* start *

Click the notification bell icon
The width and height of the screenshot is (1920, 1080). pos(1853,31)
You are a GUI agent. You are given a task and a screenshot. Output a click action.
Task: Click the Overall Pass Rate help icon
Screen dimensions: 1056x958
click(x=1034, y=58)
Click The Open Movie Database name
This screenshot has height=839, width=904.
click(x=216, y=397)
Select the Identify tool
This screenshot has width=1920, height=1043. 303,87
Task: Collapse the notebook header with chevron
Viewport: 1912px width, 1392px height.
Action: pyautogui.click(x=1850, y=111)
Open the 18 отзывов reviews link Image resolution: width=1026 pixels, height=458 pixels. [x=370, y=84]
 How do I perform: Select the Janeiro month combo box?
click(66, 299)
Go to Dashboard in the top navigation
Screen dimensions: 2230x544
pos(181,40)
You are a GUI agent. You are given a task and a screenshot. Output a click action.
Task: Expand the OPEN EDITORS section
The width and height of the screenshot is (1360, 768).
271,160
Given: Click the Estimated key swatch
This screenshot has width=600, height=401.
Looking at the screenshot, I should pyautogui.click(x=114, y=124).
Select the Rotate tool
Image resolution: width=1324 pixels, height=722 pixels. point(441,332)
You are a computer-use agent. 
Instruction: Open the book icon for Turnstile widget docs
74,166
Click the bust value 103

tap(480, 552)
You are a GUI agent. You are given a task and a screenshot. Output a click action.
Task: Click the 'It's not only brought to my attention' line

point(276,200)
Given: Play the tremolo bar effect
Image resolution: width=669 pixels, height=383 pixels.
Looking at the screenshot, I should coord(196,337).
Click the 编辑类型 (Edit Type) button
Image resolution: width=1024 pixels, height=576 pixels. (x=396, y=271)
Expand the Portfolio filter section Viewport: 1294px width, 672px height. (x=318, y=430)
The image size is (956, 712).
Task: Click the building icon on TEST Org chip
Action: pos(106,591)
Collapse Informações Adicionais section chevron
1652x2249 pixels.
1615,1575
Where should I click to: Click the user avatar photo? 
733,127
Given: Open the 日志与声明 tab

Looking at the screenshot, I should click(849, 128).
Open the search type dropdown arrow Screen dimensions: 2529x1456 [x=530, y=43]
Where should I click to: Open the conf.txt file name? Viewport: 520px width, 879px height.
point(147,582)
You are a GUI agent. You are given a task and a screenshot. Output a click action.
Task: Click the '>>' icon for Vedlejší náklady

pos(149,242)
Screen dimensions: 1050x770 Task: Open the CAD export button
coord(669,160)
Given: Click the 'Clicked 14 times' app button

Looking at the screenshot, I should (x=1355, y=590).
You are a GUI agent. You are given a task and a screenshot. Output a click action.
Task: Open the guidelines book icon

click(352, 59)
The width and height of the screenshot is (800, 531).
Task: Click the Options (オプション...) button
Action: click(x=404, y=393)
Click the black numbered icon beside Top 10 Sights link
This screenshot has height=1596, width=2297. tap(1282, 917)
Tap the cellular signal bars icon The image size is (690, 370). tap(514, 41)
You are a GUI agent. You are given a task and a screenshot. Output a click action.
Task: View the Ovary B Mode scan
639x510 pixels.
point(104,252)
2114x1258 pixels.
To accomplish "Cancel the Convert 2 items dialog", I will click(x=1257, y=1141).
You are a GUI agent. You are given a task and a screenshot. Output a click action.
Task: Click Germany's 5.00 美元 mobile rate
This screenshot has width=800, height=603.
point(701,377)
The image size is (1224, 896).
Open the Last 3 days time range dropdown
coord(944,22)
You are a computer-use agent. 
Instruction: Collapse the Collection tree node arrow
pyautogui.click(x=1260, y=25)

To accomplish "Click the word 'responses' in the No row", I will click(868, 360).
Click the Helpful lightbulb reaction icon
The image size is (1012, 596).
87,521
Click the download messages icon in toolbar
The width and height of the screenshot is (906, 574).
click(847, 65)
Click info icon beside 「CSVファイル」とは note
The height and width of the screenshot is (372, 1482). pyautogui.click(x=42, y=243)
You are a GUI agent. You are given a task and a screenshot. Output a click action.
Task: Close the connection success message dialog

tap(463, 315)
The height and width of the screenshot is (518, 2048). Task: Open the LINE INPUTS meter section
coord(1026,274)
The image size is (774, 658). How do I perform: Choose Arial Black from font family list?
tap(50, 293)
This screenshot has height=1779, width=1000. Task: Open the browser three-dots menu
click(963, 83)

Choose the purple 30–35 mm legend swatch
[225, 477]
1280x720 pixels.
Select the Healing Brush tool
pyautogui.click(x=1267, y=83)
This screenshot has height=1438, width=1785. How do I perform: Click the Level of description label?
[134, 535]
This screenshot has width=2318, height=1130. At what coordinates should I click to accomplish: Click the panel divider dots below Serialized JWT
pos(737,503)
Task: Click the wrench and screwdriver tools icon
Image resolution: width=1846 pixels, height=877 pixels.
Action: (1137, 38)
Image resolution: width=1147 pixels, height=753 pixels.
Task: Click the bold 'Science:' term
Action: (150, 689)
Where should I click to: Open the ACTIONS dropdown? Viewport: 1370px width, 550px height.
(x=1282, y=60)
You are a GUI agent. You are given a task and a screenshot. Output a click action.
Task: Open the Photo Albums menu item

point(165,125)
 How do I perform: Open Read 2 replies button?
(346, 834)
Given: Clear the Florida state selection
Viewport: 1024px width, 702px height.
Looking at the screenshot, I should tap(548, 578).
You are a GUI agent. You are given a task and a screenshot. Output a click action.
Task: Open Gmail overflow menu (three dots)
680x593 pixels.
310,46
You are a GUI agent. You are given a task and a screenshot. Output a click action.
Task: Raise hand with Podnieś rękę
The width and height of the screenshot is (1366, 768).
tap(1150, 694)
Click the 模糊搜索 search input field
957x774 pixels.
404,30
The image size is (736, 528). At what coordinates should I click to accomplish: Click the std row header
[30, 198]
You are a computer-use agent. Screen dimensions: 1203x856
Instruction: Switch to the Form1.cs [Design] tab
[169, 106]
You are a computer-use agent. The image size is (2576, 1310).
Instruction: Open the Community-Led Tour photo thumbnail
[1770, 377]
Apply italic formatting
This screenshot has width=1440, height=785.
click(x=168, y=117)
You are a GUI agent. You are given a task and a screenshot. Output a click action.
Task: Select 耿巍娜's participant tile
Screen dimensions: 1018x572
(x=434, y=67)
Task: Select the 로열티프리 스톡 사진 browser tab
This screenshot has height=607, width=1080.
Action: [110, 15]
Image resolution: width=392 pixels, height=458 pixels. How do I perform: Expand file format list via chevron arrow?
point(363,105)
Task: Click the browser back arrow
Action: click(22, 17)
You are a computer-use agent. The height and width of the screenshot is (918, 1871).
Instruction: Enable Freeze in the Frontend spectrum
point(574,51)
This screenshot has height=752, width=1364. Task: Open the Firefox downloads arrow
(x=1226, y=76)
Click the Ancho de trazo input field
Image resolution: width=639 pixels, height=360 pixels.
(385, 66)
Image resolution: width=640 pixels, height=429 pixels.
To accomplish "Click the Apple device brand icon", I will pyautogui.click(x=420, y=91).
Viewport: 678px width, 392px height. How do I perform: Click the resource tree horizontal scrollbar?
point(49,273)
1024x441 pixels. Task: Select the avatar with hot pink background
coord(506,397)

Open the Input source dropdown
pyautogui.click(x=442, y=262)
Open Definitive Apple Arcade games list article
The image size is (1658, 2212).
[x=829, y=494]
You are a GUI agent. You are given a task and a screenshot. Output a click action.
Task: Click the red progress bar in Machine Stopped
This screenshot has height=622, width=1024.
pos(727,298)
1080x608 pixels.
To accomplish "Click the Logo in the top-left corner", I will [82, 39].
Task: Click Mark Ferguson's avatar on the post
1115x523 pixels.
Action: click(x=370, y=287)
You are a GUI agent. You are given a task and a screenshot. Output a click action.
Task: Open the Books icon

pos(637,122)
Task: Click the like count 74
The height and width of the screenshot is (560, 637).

* end *

OBJECTIVE: Duplicate the items from the line with "Apply italic formatting" to the line with "pos(637,122)", including both of those lines.

RESULT FOR THIS EXERCISE:
Apply italic formatting
This screenshot has width=1440, height=785.
click(x=168, y=117)
You are a GUI agent. You are given a task and a screenshot. Output a click action.
Task: Select 耿巍娜's participant tile
Screen dimensions: 1018x572
(x=434, y=67)
Task: Select the 로열티프리 스톡 사진 browser tab
This screenshot has height=607, width=1080.
Action: [110, 15]
Image resolution: width=392 pixels, height=458 pixels. How do I perform: Expand file format list via chevron arrow?
point(363,105)
Task: Click the browser back arrow
Action: click(22, 17)
You are a computer-use agent. The height and width of the screenshot is (918, 1871).
Instruction: Enable Freeze in the Frontend spectrum
point(574,51)
This screenshot has height=752, width=1364. Task: Open the Firefox downloads arrow
(x=1226, y=76)
Click the Ancho de trazo input field
Image resolution: width=639 pixels, height=360 pixels.
(385, 66)
Image resolution: width=640 pixels, height=429 pixels.
To accomplish "Click the Apple device brand icon", I will pyautogui.click(x=420, y=91).
Viewport: 678px width, 392px height. How do I perform: Click the resource tree horizontal scrollbar?
point(49,273)
1024x441 pixels. Task: Select the avatar with hot pink background
coord(506,397)

Open the Input source dropdown
pyautogui.click(x=442, y=262)
Open Definitive Apple Arcade games list article
The image size is (1658, 2212).
[x=829, y=494]
You are a GUI agent. You are given a task and a screenshot. Output a click action.
Task: Click the red progress bar in Machine Stopped
This screenshot has height=622, width=1024.
pos(727,298)
1080x608 pixels.
To accomplish "Click the Logo in the top-left corner", I will [82, 39].
Task: Click Mark Ferguson's avatar on the post
1115x523 pixels.
Action: click(x=370, y=287)
You are a GUI agent. You are given a task and a screenshot. Output a click action.
Task: Open the Books icon

pos(637,122)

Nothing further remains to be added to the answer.